* _Task to complete_:
Copy the items from the line that contains "Given: Go to Sözleşmeler in the sidebar" through the end, replacing "sidebar" with "navigation menu" and changing nothing else. Leave out the pictures.

* _Input records_:

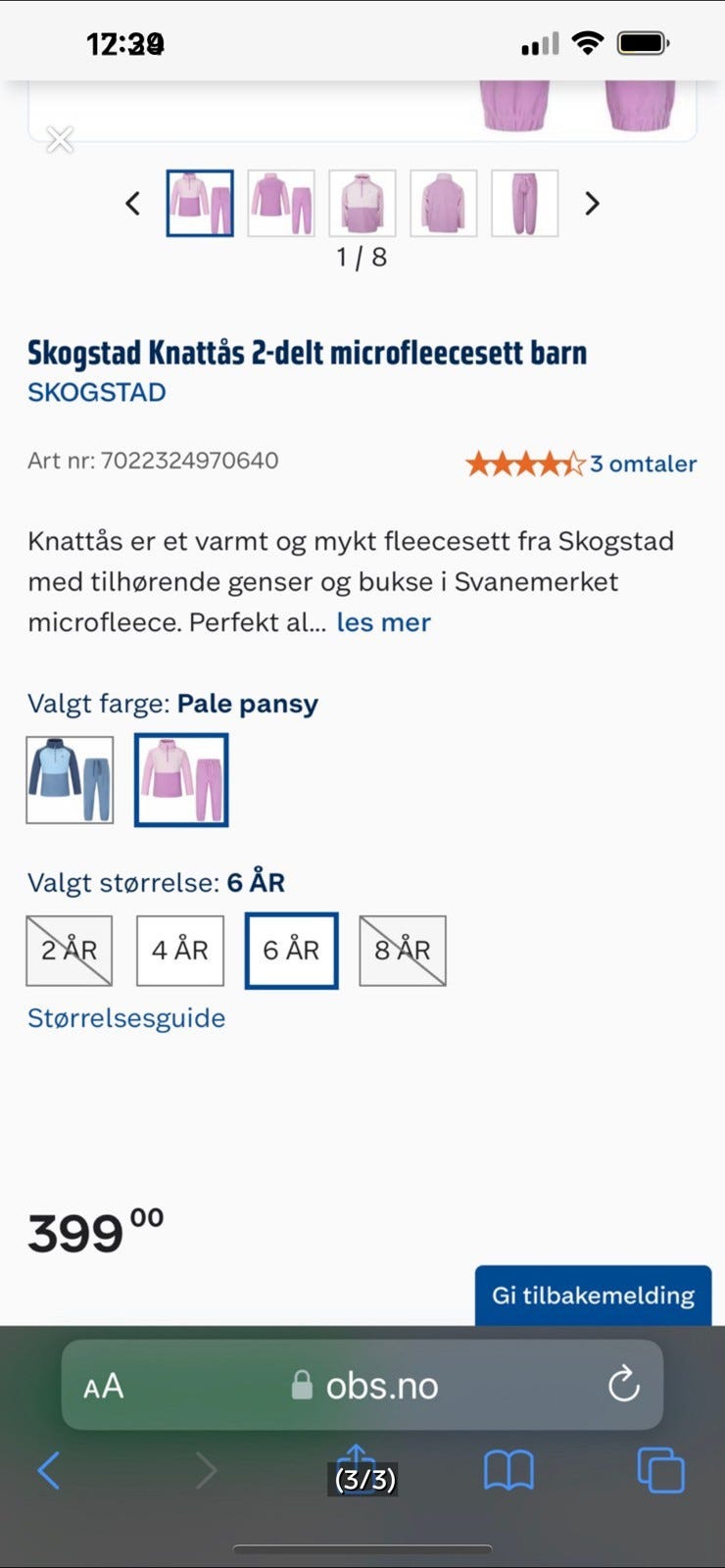Screen dimensions: 725x1568
Task: Expand description with 'les mer'
Action: (x=383, y=622)
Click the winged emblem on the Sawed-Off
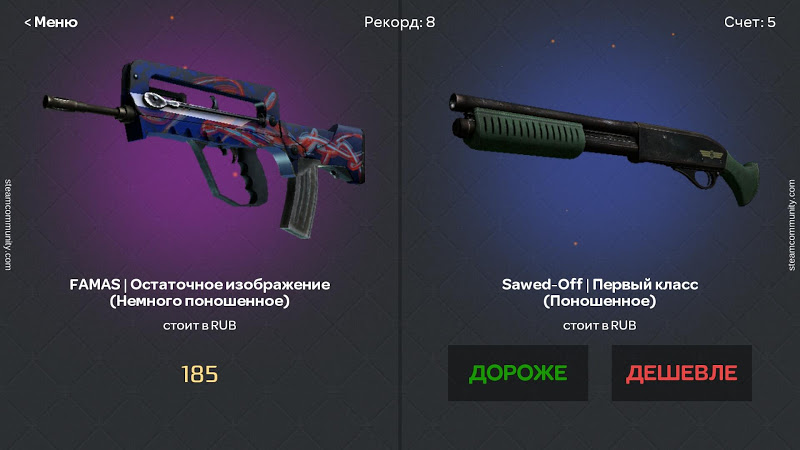The image size is (800, 450). point(711,154)
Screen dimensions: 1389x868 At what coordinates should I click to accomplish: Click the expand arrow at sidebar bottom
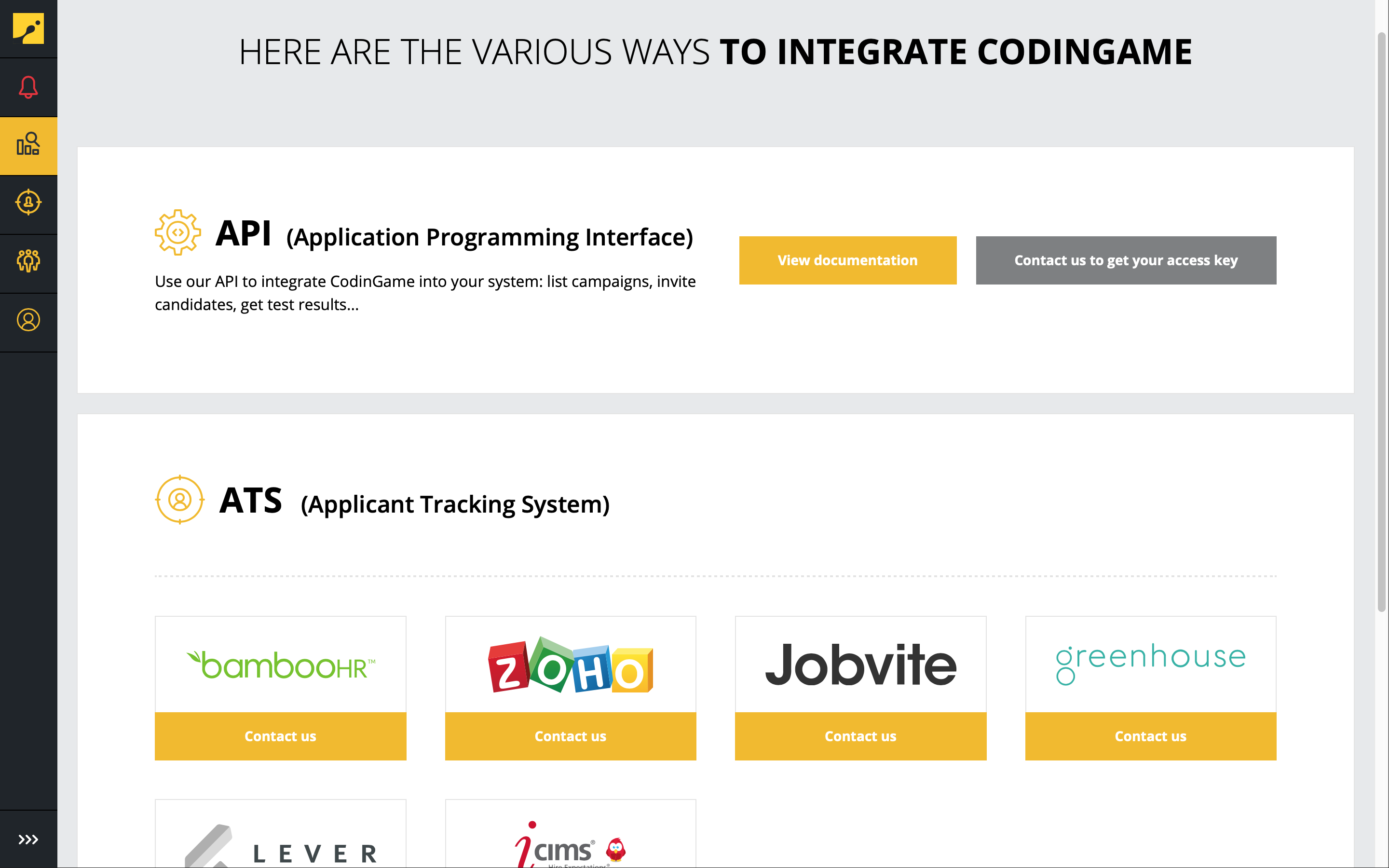point(28,840)
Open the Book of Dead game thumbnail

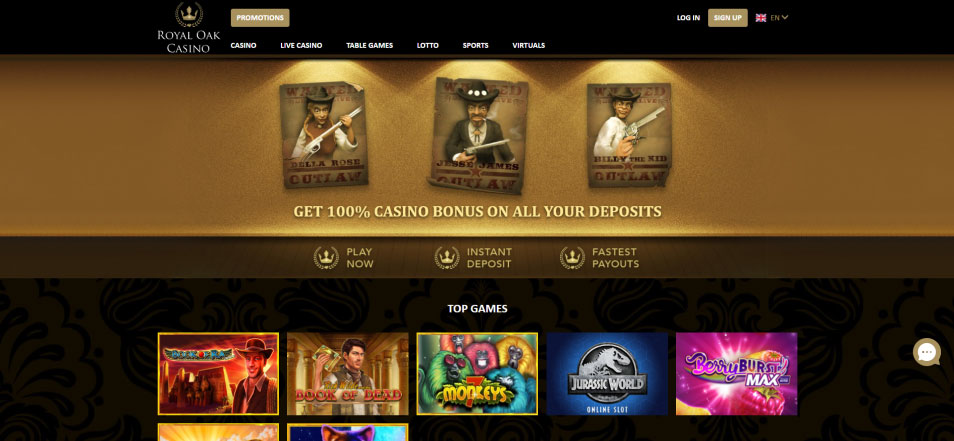point(347,373)
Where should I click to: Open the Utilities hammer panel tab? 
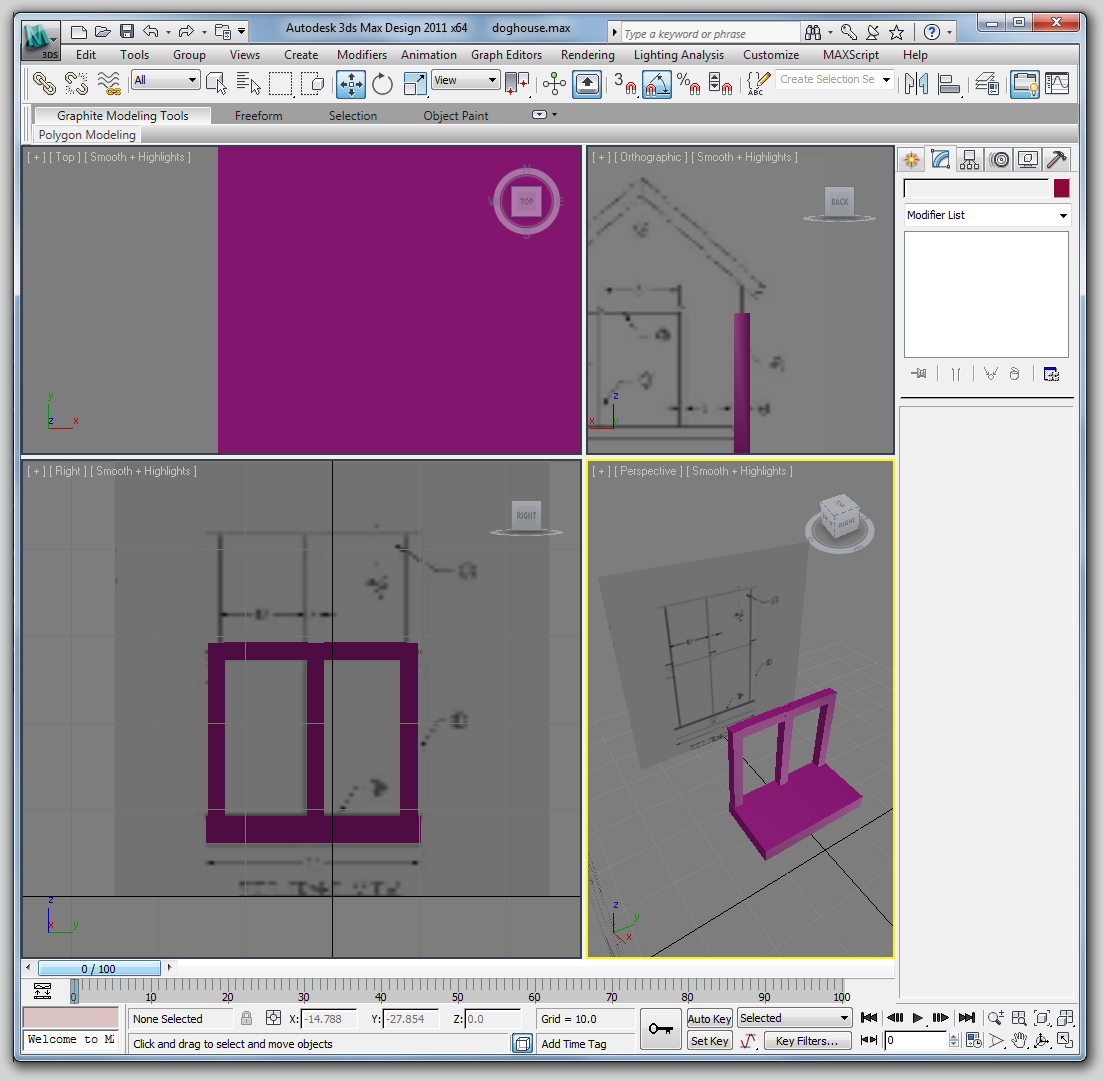tap(1056, 160)
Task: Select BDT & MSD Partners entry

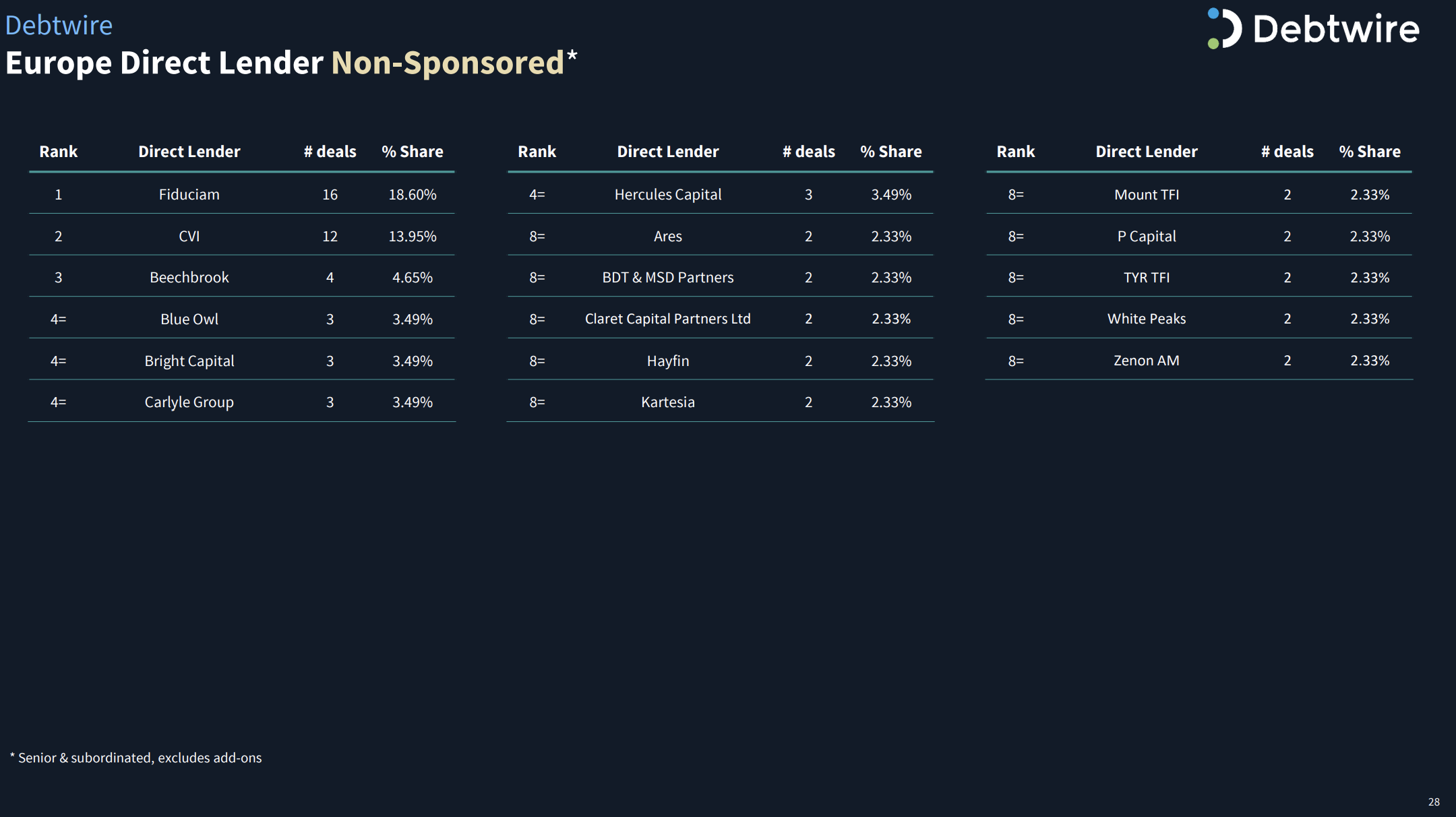Action: click(x=668, y=277)
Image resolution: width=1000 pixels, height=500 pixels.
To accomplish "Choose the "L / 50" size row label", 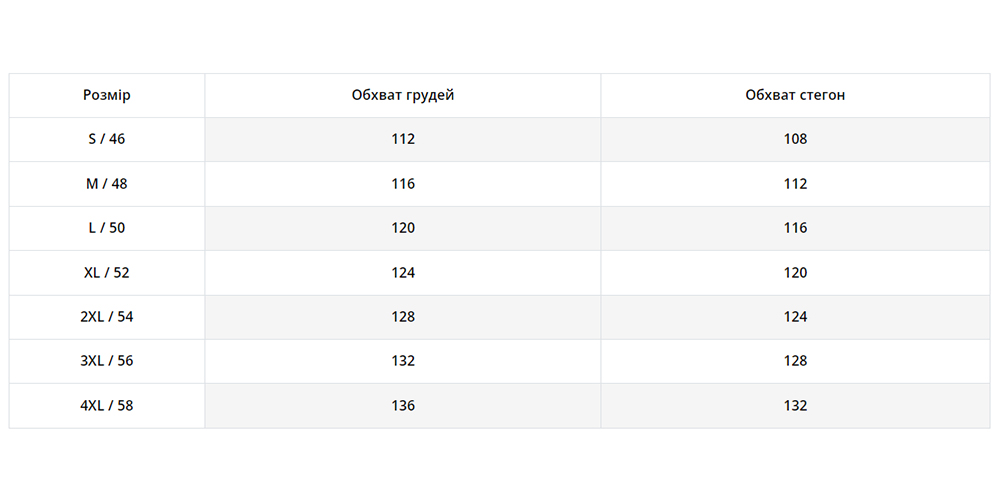I will [107, 228].
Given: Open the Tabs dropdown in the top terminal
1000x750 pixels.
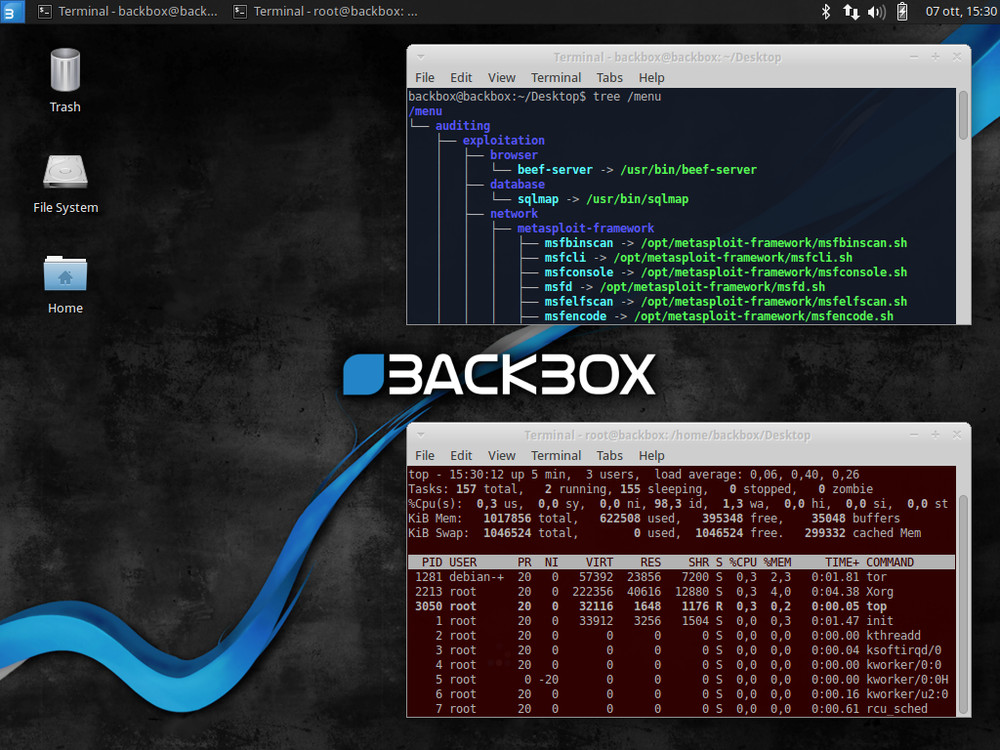Looking at the screenshot, I should coord(610,77).
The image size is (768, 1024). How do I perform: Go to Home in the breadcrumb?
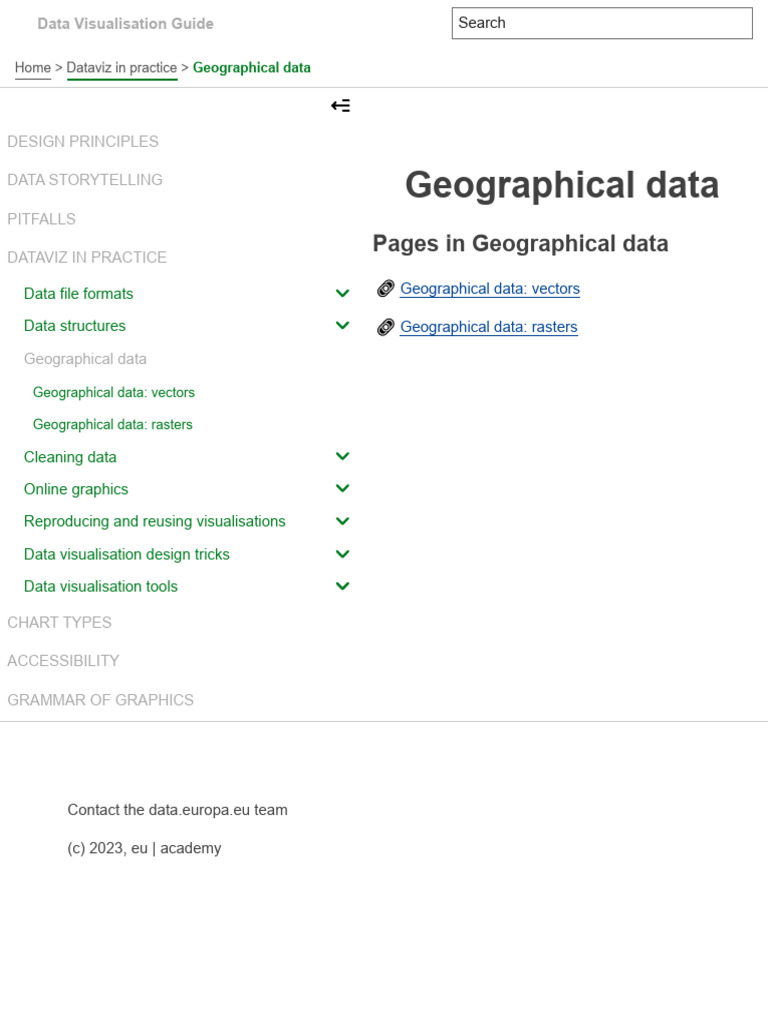point(33,68)
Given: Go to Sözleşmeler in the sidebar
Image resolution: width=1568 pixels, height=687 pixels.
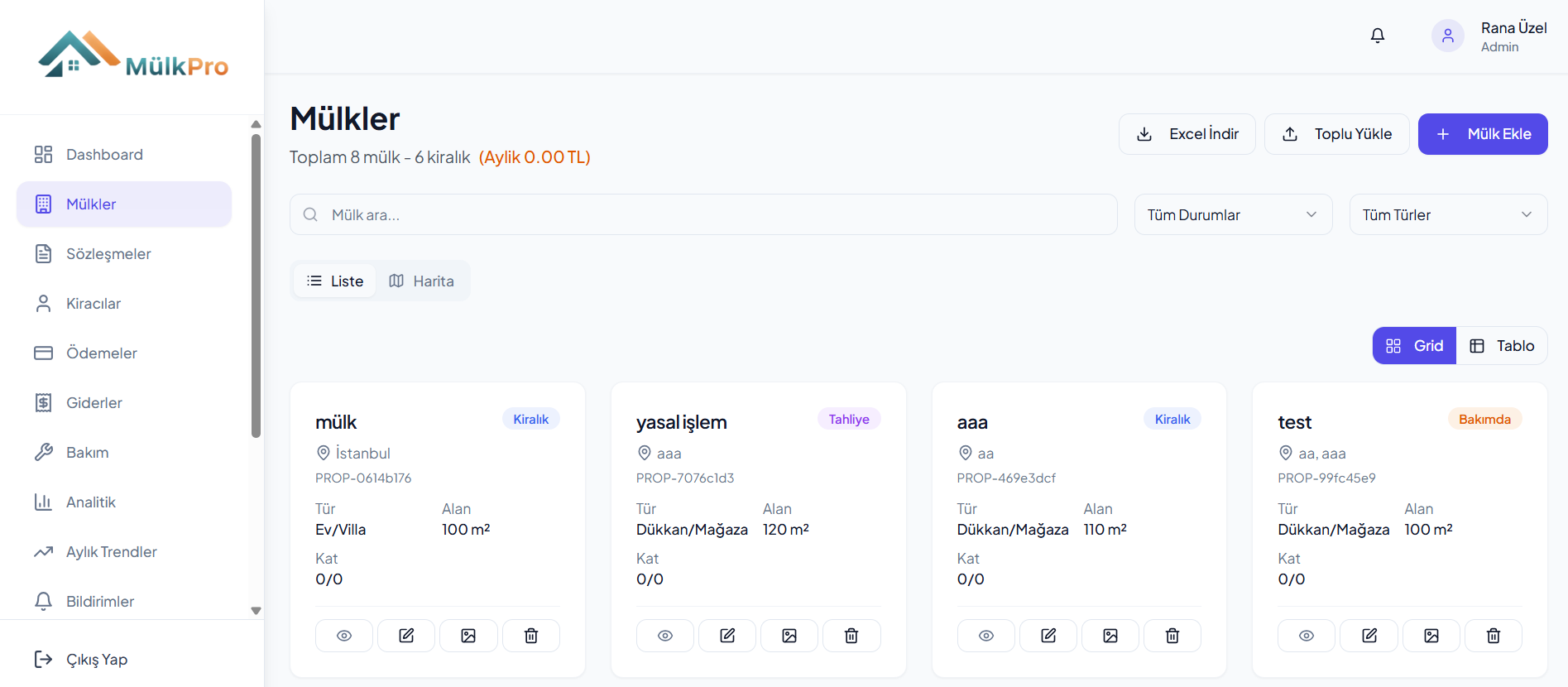Looking at the screenshot, I should 108,254.
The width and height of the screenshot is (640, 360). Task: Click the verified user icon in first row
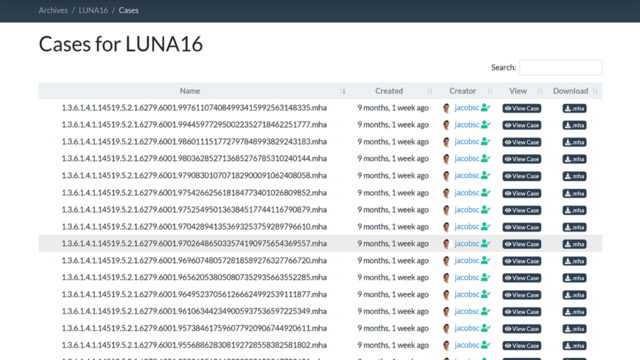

* _Written response_:
Given: Go to Sözleşmeler in the navigation menu
Image resolution: width=1568 pixels, height=687 pixels.
Looking at the screenshot, I should 108,254.
The width and height of the screenshot is (640, 360). Task: Click the verified user icon in first row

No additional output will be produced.